• **What to work on**: Copy out every record that follows, word for word.

• **Records to use**:
--- START ---

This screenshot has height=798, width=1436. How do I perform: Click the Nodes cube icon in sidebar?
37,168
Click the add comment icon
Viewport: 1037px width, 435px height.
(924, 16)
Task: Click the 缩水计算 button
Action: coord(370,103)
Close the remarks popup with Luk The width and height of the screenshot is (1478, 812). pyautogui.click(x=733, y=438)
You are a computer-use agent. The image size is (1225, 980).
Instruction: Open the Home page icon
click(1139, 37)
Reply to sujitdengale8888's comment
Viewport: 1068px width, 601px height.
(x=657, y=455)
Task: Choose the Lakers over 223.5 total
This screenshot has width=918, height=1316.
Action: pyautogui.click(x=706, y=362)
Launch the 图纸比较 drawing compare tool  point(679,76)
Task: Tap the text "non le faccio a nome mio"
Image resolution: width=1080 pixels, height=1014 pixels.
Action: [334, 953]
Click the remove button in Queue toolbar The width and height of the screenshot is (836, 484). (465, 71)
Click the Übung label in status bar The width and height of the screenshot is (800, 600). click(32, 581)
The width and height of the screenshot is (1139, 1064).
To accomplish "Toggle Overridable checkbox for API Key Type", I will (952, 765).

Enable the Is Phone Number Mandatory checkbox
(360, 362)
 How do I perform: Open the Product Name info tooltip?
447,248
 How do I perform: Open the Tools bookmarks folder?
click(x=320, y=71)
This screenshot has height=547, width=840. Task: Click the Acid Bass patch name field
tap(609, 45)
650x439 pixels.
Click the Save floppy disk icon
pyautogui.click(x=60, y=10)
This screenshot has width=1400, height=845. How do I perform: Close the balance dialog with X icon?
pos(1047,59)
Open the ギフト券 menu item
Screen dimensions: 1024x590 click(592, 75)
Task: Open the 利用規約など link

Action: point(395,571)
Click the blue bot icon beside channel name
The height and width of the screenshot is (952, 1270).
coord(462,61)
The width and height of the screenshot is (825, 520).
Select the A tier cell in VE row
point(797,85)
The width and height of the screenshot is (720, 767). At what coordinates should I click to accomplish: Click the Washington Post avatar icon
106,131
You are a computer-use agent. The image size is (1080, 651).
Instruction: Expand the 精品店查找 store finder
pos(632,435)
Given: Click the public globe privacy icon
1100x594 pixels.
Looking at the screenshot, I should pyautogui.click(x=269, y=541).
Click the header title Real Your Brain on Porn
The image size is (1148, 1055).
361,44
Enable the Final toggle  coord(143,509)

--- END ---

• **Expected answer**:
This screenshot has height=798, width=1436. How do I perform: Click the Nodes cube icon in sidebar?
37,168
Click the add comment icon
Viewport: 1037px width, 435px height.
(924, 16)
Task: Click the 缩水计算 button
Action: coord(370,103)
Close the remarks popup with Luk The width and height of the screenshot is (1478, 812). pyautogui.click(x=733, y=438)
You are a computer-use agent. The image size is (1225, 980).
Instruction: Open the Home page icon
click(1139, 37)
Reply to sujitdengale8888's comment
Viewport: 1068px width, 601px height.
(x=657, y=455)
Task: Choose the Lakers over 223.5 total
This screenshot has width=918, height=1316.
Action: pyautogui.click(x=706, y=362)
Launch the 图纸比较 drawing compare tool  point(679,76)
Task: Tap the text "non le faccio a nome mio"
Image resolution: width=1080 pixels, height=1014 pixels.
Action: [334, 953]
Click the remove button in Queue toolbar The width and height of the screenshot is (836, 484). (465, 71)
Click the Übung label in status bar The width and height of the screenshot is (800, 600). click(32, 581)
The width and height of the screenshot is (1139, 1064).
To accomplish "Toggle Overridable checkbox for API Key Type", I will (952, 765).

Enable the Is Phone Number Mandatory checkbox
(360, 362)
 How do I perform: Open the Product Name info tooltip?
447,248
 How do I perform: Open the Tools bookmarks folder?
click(x=320, y=71)
This screenshot has height=547, width=840. Task: Click the Acid Bass patch name field
tap(609, 45)
650x439 pixels.
Click the Save floppy disk icon
pyautogui.click(x=60, y=10)
This screenshot has width=1400, height=845. How do I perform: Close the balance dialog with X icon?
pos(1047,59)
Open the ギフト券 menu item
Screen dimensions: 1024x590 click(592, 75)
Task: Open the 利用規約など link

Action: point(395,571)
Click the blue bot icon beside channel name
The height and width of the screenshot is (952, 1270).
coord(462,61)
The width and height of the screenshot is (825, 520).
Select the A tier cell in VE row
point(797,85)
The width and height of the screenshot is (720, 767). At what coordinates should I click to accomplish: Click the Washington Post avatar icon
106,131
You are a computer-use agent. The image size is (1080, 651).
Instruction: Expand the 精品店查找 store finder
pos(632,435)
Given: Click the public globe privacy icon
1100x594 pixels.
Looking at the screenshot, I should pyautogui.click(x=269, y=541).
Click the header title Real Your Brain on Porn
The image size is (1148, 1055).
361,44
Enable the Final toggle  coord(143,509)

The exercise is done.